Fig 6. LF-induced lipolysis in LRP1-silenced adipocytes.

(A) Activation of lipolysis by LF. To quantitate lipolysis, the amount of glycerol in the medium was analyzed 24 h after adding 1 mg/ml of LF. The statistical significance of the differences between LF treated and untreated cells was evaluated using the Student t test. **p < 0.01. The data represent the mean ± SD values of triplicate determinations of one of three identical experiments. (B) Activation of HSL by LF treatment.
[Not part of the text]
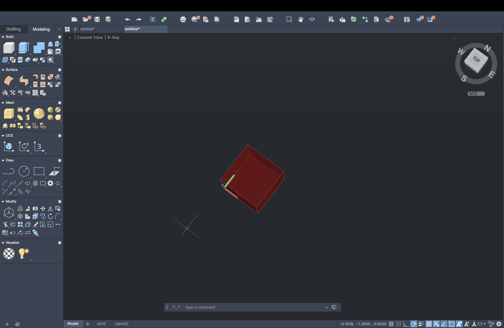Toggle grid display in status bar
The image size is (504, 328).
tap(391, 324)
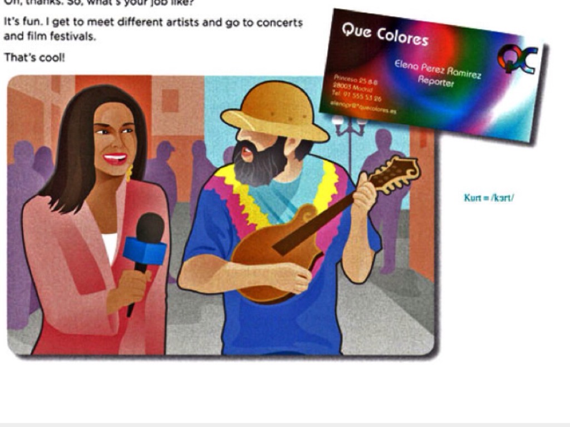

Phosphorylation of HSL was detected in the presence or absence of 1 mg/ml LF 15 min after the addition of LF. Phosphorylation levels normalized to protein expression levels are shown. The statistical significance was evaluated using the Student t test vs LF untreated control. **p < 0.01; n.s., no significant difference. The data represent the mean ± SD values of triplicate determinations of one of three identical experiments. (C) LRP1 silencing by siRNA. Adipocytes were transiently transfected with negative control siRNA (siNC) or LRP1 siRNA (siLRP1) (see Materials and methods). LRP1 protein expression was monitored by immunoblotting during each assay. Distinctive data is shown. β-actin was used as a loading control. HSL, hormone-sensitive lipase; LF, lactoferrin; LRP1, lipoprotein receptor-related protein 1; SD, standard deviation.